Jun 28 13:25:27 ggd114 /bsd: udp_probe: em0: ac106476[53] ac106372[10757] udplen 106: 2e728503 00010000 00010001 126e6f6e 65786973 74656e74 2d363333 30333905 626c6163 6b047a6f 6e650000 010001c0 1f000600 0100001c 20002406 67676431...
... potentially followed by more messages

The problem may not be visible on other systems with not so paranoic IP stack, but nevertheless they may send many "ICMP unreachable" messages, flooding their link.

Please tell me if this problem has a chance to be fixed.

(attachments)

delayer.c.diff (2.08 KB)
test.pl (552 Bytes)

Phil_Mayers · July 3, 2013, 2:03pm

I also think it would be good to alleviate this issue. It's polite to the network and other hosts to properly receive reply packets to your own requests, even if you no longer need them.

Wouter · July 8, 2013, 2:25pm

Hi Ilya,

Please tell me if this problem has a chance to be fixed.

I also think it would be good to alleviate this issue. It's polite
to the network and other hosts to properly receive reply packets to
your own requests, even if you no longer need them.

The packets have timed out. We do not expect them any longer. A
retry is probably sent over another port number (randomised) and thus
uses a different socket.

I do not know how to do what you ask - keep the port open for a reply
that arrives later than expected, in a way that is good for
performance and on resources. The time limit is 2*sigma based on past
observations (a smoothed rtt). Performance will go down significantly
when more sockets are kept open. Also sockets are a limited resource,
and keeping them open means other requests cannot be dealt with.

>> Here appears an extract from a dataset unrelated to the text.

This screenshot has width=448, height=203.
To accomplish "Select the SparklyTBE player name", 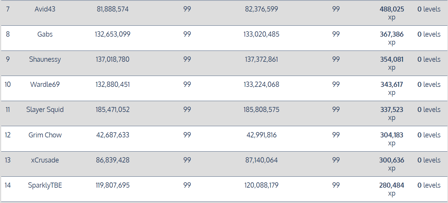I will pyautogui.click(x=45, y=185).
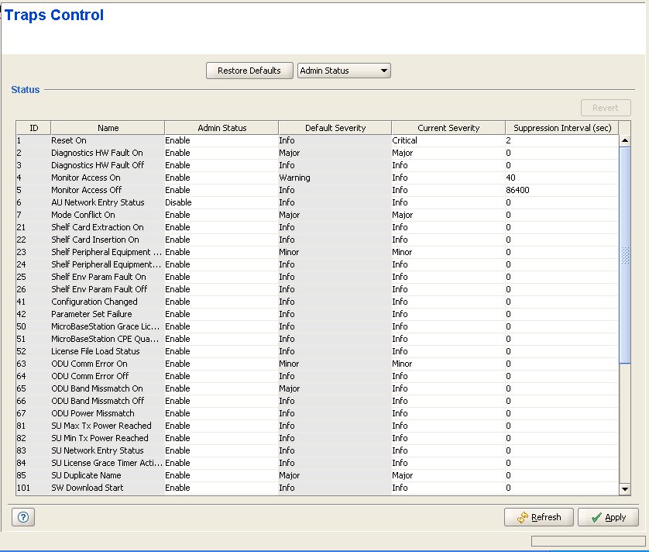Select the SU Duplicate Name row

coord(86,475)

So, although I understand this ICMP port closed is troublesome, I do
not know how to get rid of it. Is there something I can tell the
kernel that stops the ICMP port closed (for UDP)? Should unbound
listen to raw sockets and somehow remove the packet destined for an
old port (but what if someone runs 'dig' and it uses a random port
that unbound just previously used?).

Best regards,
Wouter

Phil_Mayers · July 8, 2013, 3:03pm

Fair enough; if it's not possible in any sensible way, then it's not possible.

FWIW I do acknowledge the issues you raise; it is entirely possible there is no nice solution, other than what's already being done.

AFAIK there's no "/dev/null" for UDP sockets, though maybe you could emulate one by setting the SO_RCVBUF as small as possible and dropping it from the select/poll/epoll loop, with a close queued for some future time. But that'll probably still consume kernel resources. Whether this is a significant concern, I couldn't say - presumably you only have to "slow close" sockets that didn't receive a reply, which should be in a minority.

It could be more complicated than it's worth.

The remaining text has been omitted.